Abril de 2006, rev Agosto de 2009

Platão cita Sócrates dizendo "a vida não examinada não vale a pena viver". Parte do que ele queria dizer era que o papel adequado dos seres humanos é pensar, assim como o papel adequado dos tamanduás é enfiar seus narizes em formigueiros.

Muita da antiga filosofia tinha a qualidade — e eu não digo isso de uma maneira ofensiva — do tipo de conversas que os calouros têm tarde da noite em salas comuns:

Qual é o nosso propósito? Bem, nós, seres humanos, somos tão conspicuamente diferentes dos outros animais quanto o tamanduá. No nosso caso, a característica distintiva é a capacidade de raciocinar. Então, obviamente, é isso que devemos estar fazendo, e um ser humano que não o faz está fazendo um mau trabalho de ser humano — não é melhor que um animal.
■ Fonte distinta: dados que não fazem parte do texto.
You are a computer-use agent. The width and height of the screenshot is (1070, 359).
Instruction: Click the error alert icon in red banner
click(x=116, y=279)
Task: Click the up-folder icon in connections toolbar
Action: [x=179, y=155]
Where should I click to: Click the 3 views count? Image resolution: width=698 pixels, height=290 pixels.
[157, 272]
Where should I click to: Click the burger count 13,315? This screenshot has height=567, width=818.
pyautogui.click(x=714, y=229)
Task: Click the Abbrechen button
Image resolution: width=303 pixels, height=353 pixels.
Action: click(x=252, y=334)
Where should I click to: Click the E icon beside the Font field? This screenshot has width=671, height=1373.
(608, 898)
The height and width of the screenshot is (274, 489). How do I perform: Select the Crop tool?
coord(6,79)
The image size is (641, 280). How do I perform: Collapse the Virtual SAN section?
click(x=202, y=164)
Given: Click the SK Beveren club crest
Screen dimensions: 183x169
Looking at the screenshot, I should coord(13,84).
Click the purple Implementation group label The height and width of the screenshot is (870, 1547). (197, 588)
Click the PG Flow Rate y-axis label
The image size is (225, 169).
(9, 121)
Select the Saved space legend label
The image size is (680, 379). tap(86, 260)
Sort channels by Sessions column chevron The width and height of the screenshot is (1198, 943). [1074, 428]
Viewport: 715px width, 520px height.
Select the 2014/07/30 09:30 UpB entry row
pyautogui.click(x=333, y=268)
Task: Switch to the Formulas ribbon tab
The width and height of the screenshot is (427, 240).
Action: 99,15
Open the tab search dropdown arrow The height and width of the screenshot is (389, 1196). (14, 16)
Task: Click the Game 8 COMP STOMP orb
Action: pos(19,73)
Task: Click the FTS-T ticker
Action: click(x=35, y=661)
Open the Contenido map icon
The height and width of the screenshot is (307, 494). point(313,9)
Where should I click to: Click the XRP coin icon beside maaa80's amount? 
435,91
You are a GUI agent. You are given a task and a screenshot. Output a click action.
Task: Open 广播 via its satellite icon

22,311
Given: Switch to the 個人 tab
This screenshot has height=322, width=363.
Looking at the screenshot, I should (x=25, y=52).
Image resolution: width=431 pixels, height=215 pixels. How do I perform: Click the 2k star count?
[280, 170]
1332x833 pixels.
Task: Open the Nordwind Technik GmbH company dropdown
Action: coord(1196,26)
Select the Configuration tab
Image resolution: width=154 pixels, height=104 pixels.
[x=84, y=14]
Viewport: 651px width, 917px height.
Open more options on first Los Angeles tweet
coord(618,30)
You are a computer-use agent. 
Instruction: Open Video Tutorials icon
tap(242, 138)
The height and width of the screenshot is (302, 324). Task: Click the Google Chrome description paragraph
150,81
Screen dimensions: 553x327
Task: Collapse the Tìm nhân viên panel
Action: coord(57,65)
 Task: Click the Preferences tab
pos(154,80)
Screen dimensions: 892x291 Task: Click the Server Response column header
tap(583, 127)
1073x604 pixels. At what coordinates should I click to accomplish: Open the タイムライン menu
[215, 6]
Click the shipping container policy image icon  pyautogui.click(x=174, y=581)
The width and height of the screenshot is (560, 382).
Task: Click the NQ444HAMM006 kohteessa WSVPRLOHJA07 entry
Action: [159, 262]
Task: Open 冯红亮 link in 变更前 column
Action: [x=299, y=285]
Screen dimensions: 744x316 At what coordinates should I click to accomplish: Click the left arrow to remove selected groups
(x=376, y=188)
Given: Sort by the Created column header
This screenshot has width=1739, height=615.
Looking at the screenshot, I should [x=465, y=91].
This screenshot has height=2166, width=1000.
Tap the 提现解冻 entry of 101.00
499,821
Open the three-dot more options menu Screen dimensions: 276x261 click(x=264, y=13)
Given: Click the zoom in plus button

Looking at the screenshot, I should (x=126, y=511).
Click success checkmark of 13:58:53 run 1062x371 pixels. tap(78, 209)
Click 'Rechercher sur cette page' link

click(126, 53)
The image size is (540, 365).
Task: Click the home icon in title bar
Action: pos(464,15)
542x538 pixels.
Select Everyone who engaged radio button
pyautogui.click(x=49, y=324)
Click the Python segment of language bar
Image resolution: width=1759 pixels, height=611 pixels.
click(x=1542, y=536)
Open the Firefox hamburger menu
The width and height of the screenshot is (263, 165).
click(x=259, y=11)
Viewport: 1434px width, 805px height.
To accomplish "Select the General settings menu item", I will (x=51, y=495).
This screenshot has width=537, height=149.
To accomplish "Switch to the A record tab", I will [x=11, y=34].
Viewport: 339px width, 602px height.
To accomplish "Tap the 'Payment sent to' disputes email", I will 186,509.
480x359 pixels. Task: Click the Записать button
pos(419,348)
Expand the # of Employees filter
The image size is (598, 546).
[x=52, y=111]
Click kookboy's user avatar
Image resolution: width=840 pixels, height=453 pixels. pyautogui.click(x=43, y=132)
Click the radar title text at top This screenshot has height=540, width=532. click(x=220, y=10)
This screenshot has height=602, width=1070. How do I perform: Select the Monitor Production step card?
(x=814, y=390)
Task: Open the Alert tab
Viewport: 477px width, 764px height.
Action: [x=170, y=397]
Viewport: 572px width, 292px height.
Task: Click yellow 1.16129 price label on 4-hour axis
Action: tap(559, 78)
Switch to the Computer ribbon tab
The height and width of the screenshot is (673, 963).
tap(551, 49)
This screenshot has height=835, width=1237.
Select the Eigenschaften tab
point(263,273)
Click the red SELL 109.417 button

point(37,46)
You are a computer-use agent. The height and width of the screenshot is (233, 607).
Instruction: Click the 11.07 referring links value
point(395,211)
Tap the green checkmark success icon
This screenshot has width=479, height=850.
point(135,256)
Agora daríamos uma resposta diferente. Pelo menos, alguém da idade de Sócrates faria. Perguntaríamos por que supomos que temos um "propósito" na vida. Podemos estar melhor adaptados para algumas coisas do que para outras; podemos ser mais felizes fazendo coisas para as quais estamos adaptados; mas por que assumir propósito?

A história das ideias é uma história de descartar gradualmente a suposição de que tudo é sobre nós. Não, acontece que a Terra não é o centro do universo — nem mesmo o centro do sistema solar. Não, acontece, os seres humanos não são criados por Deus à sua própria imagem; eles são apenas uma espécie entre muitas, descendentes não apenas de macacos, mas de microrganismos. Até o conceito de "eu" se revela nebuloso nas bordas se você o examinar de perto.

A ideia de que somos o centro das coisas é difícil de descartar. Tão difícil que provavelmente há espaço para descartar mais. Richard Dawkins deu outro passo nessa direção apenas nas últimas décadas, com a ideia do gene egoísta. Não, acontece, não somos nem mesmo os protagonistas: somos apenas o último modelo de veículo que nossos genes construíram para se locomover. E ter filhos é nossos genes procurando os botes salva-vidas. Ler esse livro fez meu cérebro sair do seu modo de pensar anterior da mesma forma que o de Darwin deve ter quando foi publicado pela primeira vez.

(Poucas pessoas podem experimentar agora o que os contemporâneos de Darwin fizeram quando A Origem das Espécies foi publicada pela primeira vez, porque todo mundo agora é criado ou para dar a evolução como certa, ou para considerá-la uma heresia. Ninguém encontra a ideia de seleção natural pela primeira vez como adulto.)

Então, se você quiser descobrir coisas que foram negligenciadas até agora, um lugar realmente bom para procurar é em nosso ponto cego: em nossa crença natural e ingênua de que tudo é sobre nós. E espere encontrar feroz oposição se você fizer isso.

Inversamente, se você tiver que escolher entre duas teorias, prefira a que não se centra em você.

Esse princípio não é apenas para grandes ideias. Funciona também na vida cotidiana, por exemplo, suponha que você está guardando um pedaço de bolo na geladeira e chega em casa um dia para descobrir que seu colega de quarto o comeu. Duas teorias possíveis:

a) Seu colega de quarto fez isso deliberadamente para incomodá-lo. Ele sabia que você estava guardando aquele pedaço de bolo.

b) Seu colega de quarto estava com fome.

Eu digo escolher b. Ninguém sabe quem disse "nunca atribua à malícia o que pode ser explicado pela incompetência", mas é uma ideia poderosa. Sua versão mais geral é nossa resposta aos gregos: Não veja propósito onde não há. Ou ainda melhor, a versão positiva: Veja a aleatoriedade.